Vaccuum Systems
Overview
Vacuum systems are used to power gyroscopic instruments without requiring electricity. Vacuum systems are typically found on piston singles, twins, and vintage aircraft. X-Plane simulates two vacuum circuits, one for the pilot side and another for the copilot side. Which circuit any particular vacuum instrument is on depends on which datarefs or panel instruments you utilize. Datarefs and legacy 2D instruments for vacuum driven instruments are provided for both pilot and copilot sides and the sideness is reflected in the dataref and instrument names.
Vacuum Sources
There are 3 sources of vacuum available in X-Plane:
- Engine driven vacuum pumps
- Venturi Tube
- Backup electrical vacuum pump
Two vacuum circuits (pilot/copilot) are always available when at least one engine is specified, whether you use vacuum instruments or not. Again, you use the circuits whenever you utilize the vacuum related datarefs/instruments. For a single engine configuration, both circuit's suction is derived from the one engine RPM. For a multi-engine aircraft, the pilot circuit suction is derived from engine #1 (index [0]) RPM and the copilot circuit derived from engine #2 (index[1]) RPM.
NOTE
X-Plane does not simulate vacuum pumps "per engine", but only uses the first two engines attached to the aircraft as described above. If you want to design a four engine piston aircraft with vacuum pumps on the right side only (engines 3/4), you're out of luck with default X-Plane. The good news is this model can simulate all known vacuum configurations we are aware of. You just do not see engine driven pump designs on aircraft bigger than a small piston twin.

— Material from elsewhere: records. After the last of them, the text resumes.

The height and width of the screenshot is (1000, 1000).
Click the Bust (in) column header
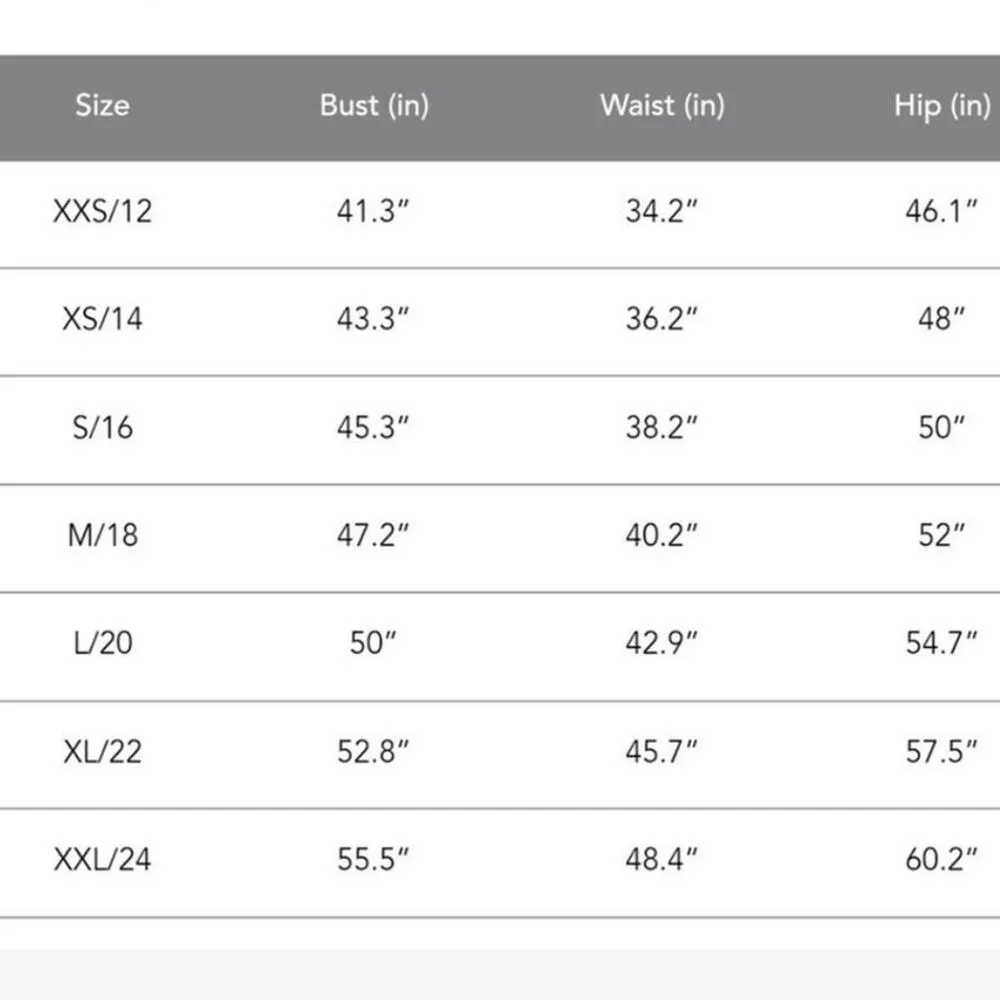coord(373,106)
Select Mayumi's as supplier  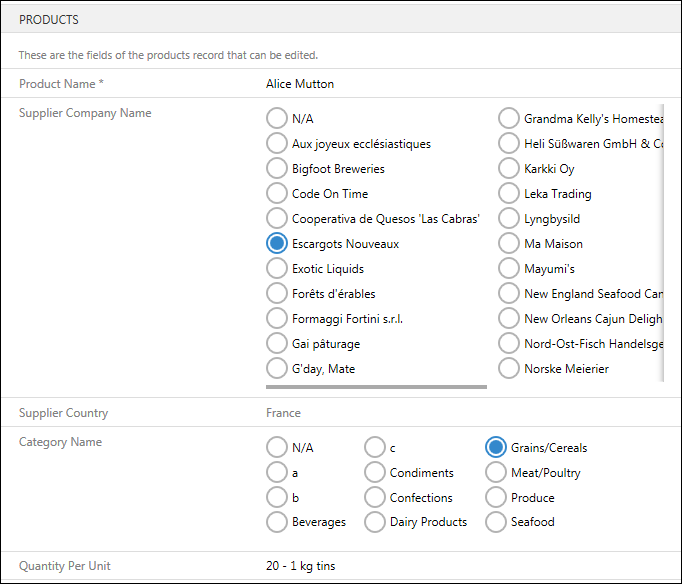[509, 269]
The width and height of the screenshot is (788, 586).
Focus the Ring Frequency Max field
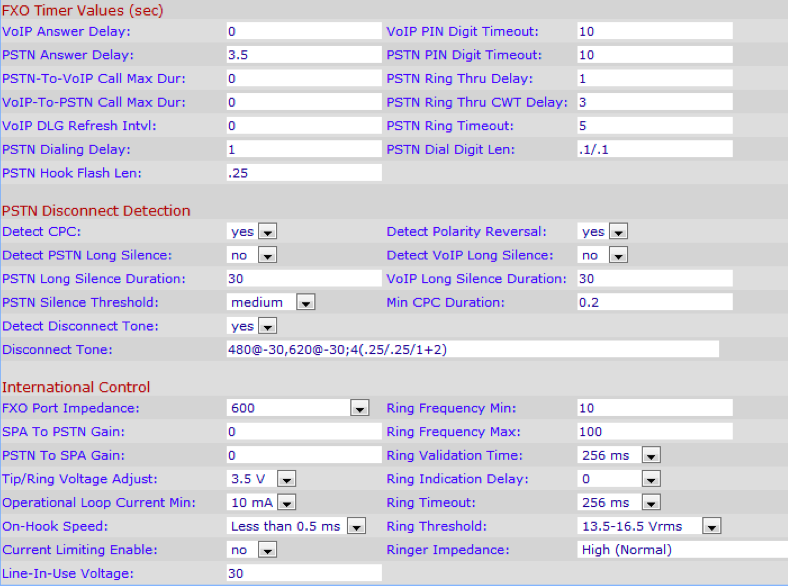point(654,431)
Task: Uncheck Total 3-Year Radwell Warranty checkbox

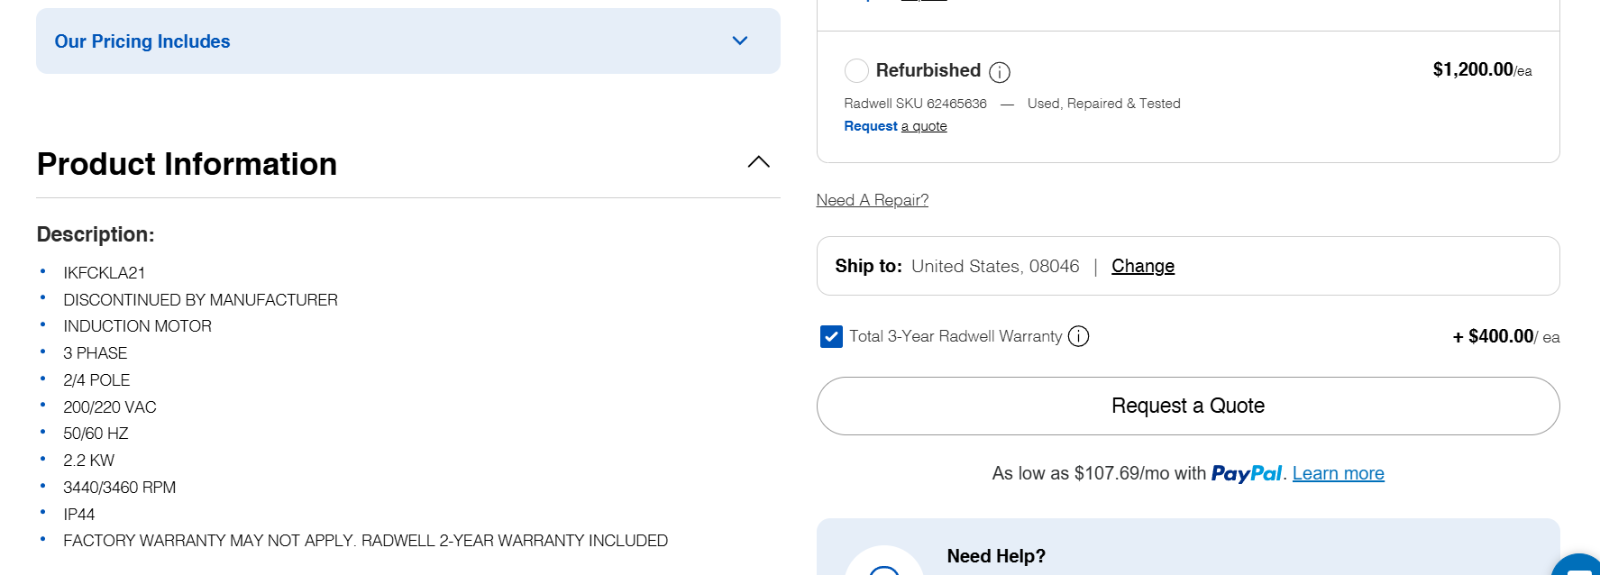Action: coord(831,337)
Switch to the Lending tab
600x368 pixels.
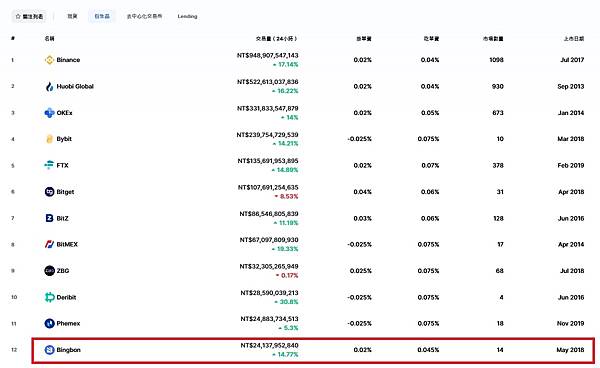pyautogui.click(x=188, y=16)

A Venturi Tube vacuum source may be simulated by enabling a checkbox in PlaneMaker Standard > Systems > General 1 Tab > Instruments Panel. When enabled, then suction is available to all instruments regardless of sideness, and will invalidate/override X-Plane's engine/electric vacuum pump model.
An electrical standby vacuum pump is also available and connected to the pilot side circuit only. See Cross-Tied Circuits below for additional info.
Source Actuation
Engine driven vacuum pumps do not have to be actuated, they simply provide suction if they are not failed and the engine is running. (See Modeling Failures for more info on failed components)

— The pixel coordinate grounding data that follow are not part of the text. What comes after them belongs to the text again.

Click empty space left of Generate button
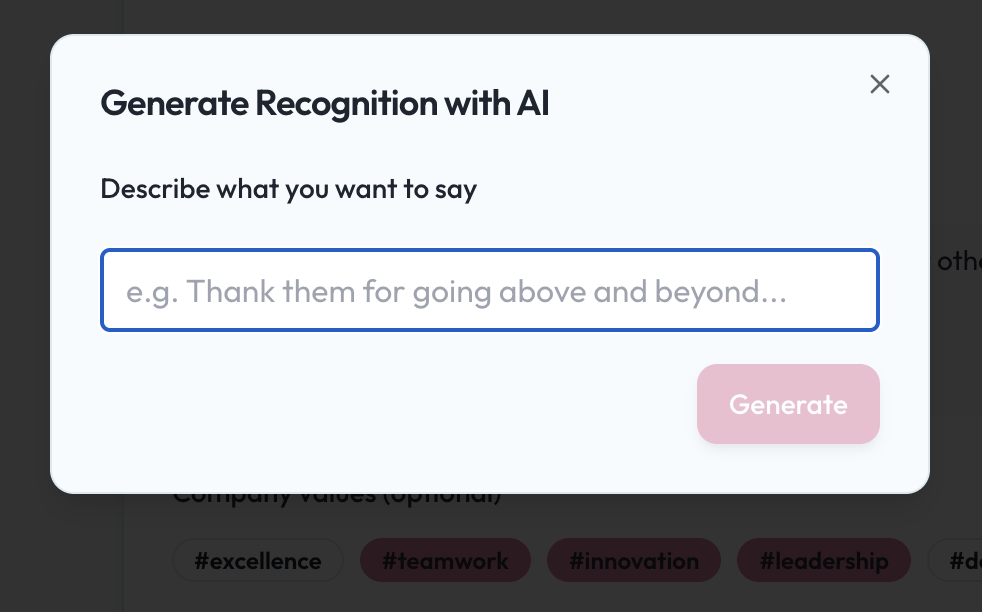 [400, 404]
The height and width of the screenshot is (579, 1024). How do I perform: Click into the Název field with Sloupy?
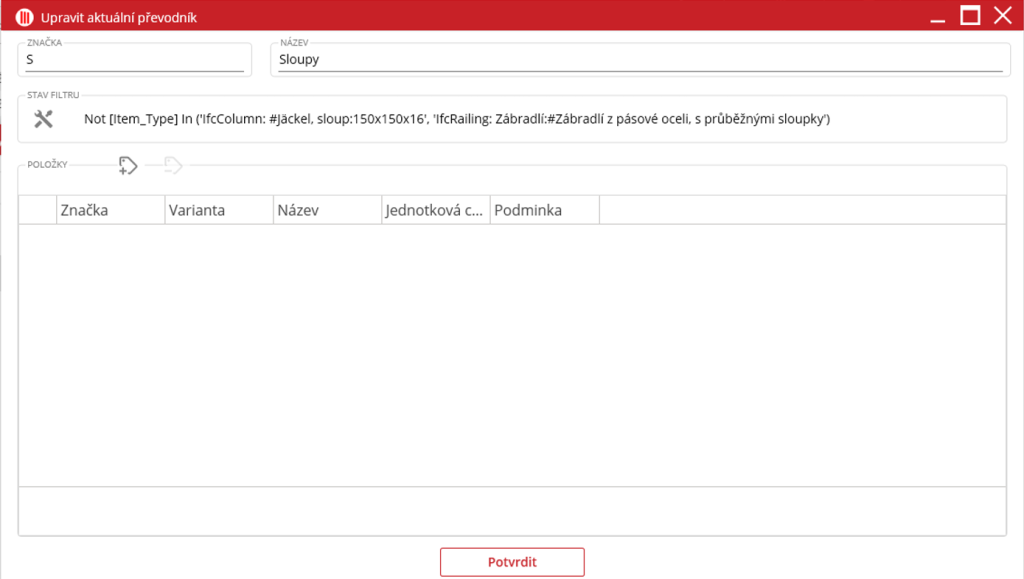coord(638,60)
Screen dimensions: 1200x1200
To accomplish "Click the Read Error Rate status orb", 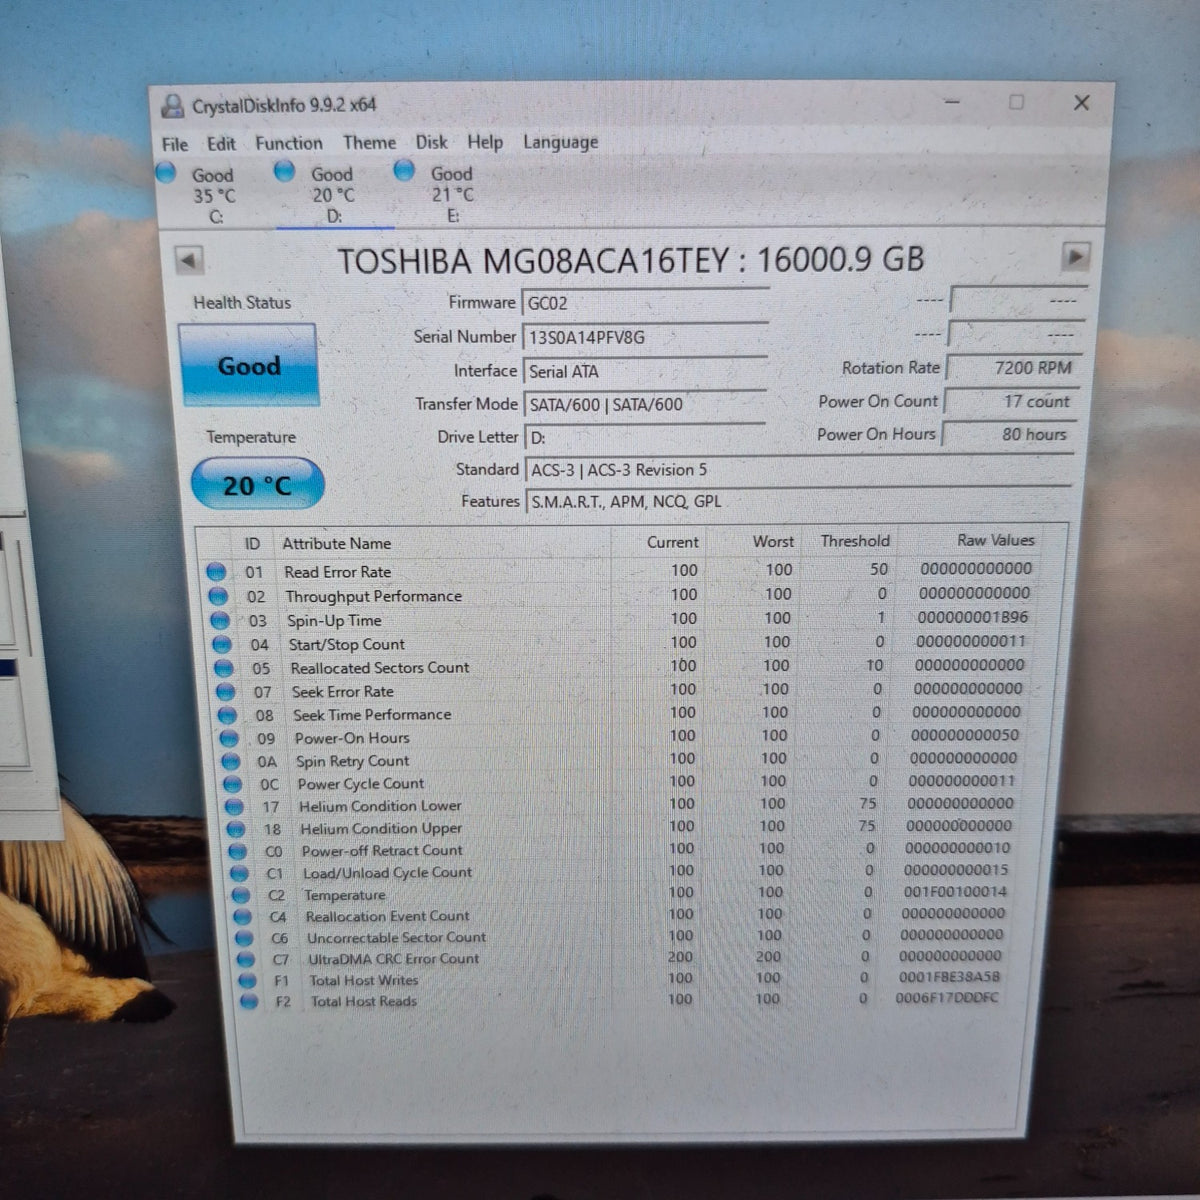I will tap(216, 572).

The Venturi Tube source does not have to be actuated either. X-Plane assumes a venturi exists in the propeller slipstream of engine #1 (index[0]) and so will provide suction whenever engine #1 is running, and of course with sufficient airspeed. X-Plane's aerodynamics model establishes the air velocity flowing through the venturi and subsequently how much suction will be available based on that air velocity.
The electrical standby vacuum pump depends on electrical bus 1 for power, and will create vacuum according to the bus voltage. There is currently no bus assignment, nor bus load amperage setting for the electric vacuum pump. This pump is actuated via a switch, represented by the following dataref, where 0=OFF and 1=ON.
sim/cockpit2/switches/standby_vacuum_pump
Suction Indication
Each circuit's suction is represented via the following indicator datarefs.
sim/cockpit2/gauges/indicators/suction_1_ratio
sim/cockpit2/gauges/indicators/suction_2_ratio
The max instrument suction available to the above datarefs is an arbitrary value set in Standard > Systems > Limits 2 and the default value is 8. The max value is 99.9. This allows you to scale the suction ratio values into whatever units you need.
When the suction gets to be low on either circuit, then the following annunciator dataref will indicate so.
sim/cockpit2/annunciators/low_vacuum
If you need to track which system is low, then you can compare the suction ratio dataref values to see which is lower.
Cross-tied Circuits
Each of the two vacuum circuits may be cross_tied by enabling a checkbox in Standard > Systems > General 1 Tab > Instruments Panel, effectively making one circuit. There is NO dataref for the vacuum cross-tie. In practice, any vacuum system with two sources of vacuum will always be cross-tied. There is no practical scenario for isolating the circuits as is done with electrical gyros to conserve power consumption or battery life with an alternator failure.
Enabling the cross-tie checkbox is appropriate for the following two scenarios:
- Single-engine driving two vacuum pumps for redundancy.
- Any twin-engine with vacuum pumps on each engine.
System Failures
Each side can be failed via the datarefs below. rel_vacuum is the pilot side and rel_vacuum2 is the copilot side. The value of these datarefs use Laminar's default failure_enum
sim/operation/failures/rel_vacuum
sim/operation/failures/rel_vacuum2
When a simulation utilizes a cross-tied configuration, then both circuits must be failed for any of the gyro instruments to fail. This models a redundant design.